The Lost
Date Published22 March 2018
Price£ 7.99

The Lost

by Mari Hannah

A ten-year-old boy goes missing and there are discrepancies in his stepfather’s version of events. DI David Stone and DS Frankie Oliver know that the first 24 hours in any investigation of this type are vital and the pressure soon mounts.


Alex Parker is on her way back from a spur of the moment holiday with her sister. She feels guilty for having left her ten-year-son Daniel behind, but she knows he’s been safe. Her husband Tim, Daniel’s stepfather, loves the boy like his own son. But Daniel isn’t safe, he’s missing. A mix-up between Tim and the au pair about who was collecting Daniel after football practice led to the boy getting into a strange car and disappearing.
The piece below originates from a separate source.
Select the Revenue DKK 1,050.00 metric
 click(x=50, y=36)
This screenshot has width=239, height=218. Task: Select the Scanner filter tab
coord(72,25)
For DI David Stone, who’s moved to Northumberland from the Met, and his DS, Frances – Frankie – Oliver, several things don’t ring true about Tim Parker’s story. Justine, the au pair, claimed Tim sent her a text message to say he was collecting Daniel, but he denies sending it, and there is no record of the sent message on his phone. There are also discrepancies in the timing of Tim’s version of events. Despite Stone’s initial reluctance to investigate, Frankie convinces him that they should follow up and that Daniel isn’t just going to come home after a few hours. Stone agrees, but his strange behaviour around Alex Parker makes Frankie wonder if the two have some history she doesn’t know about.

Mari Hannah has switched publishers, apparently leaving behind her usual series character DCI Kate Daniels in favour of a new duo, but I’m pleased to say that the books are still firmly rooted in Northumberland, although the landscape doesn’t feature as much as it did in some of her earlier books.

Also good news is that the partnership of Stone and Frankie Oliver has a lot to recommend it. He’s taken a drop in rank with the move north, to live in his gran’s old house and to be closer to his brother. She’s a third-generation copper and has a lot to live up to. The two form a close working relationship, but it’s not close enough for Stone to open up about what it is in his past that freaks him out whenever he’s close to Alex Parker. As backstories go, this one doesn’t weight the plot down too much, although there were times when I thought it was somewhat unnecessary and was just there because no self-respecting police officer in crime fiction can appear without a supporting cast of baggage.

By contrast, Frankie Oliver comes over as refreshingly free of problems, and although there are some inevitable hints of a shadow in her past, it’s not something that defines her as a character. She’s perceptive, tenacious and not afraid to call her boss on it when he’s behaving like a complete idiot. I liked both of them a lot. The plotting was sound, which is always a bonus, but the story was mainly character driven, and the characters are strong enough to carry it off. The Lost stands up very well as the start of a new series as well as being an excellent page-turner in its own right.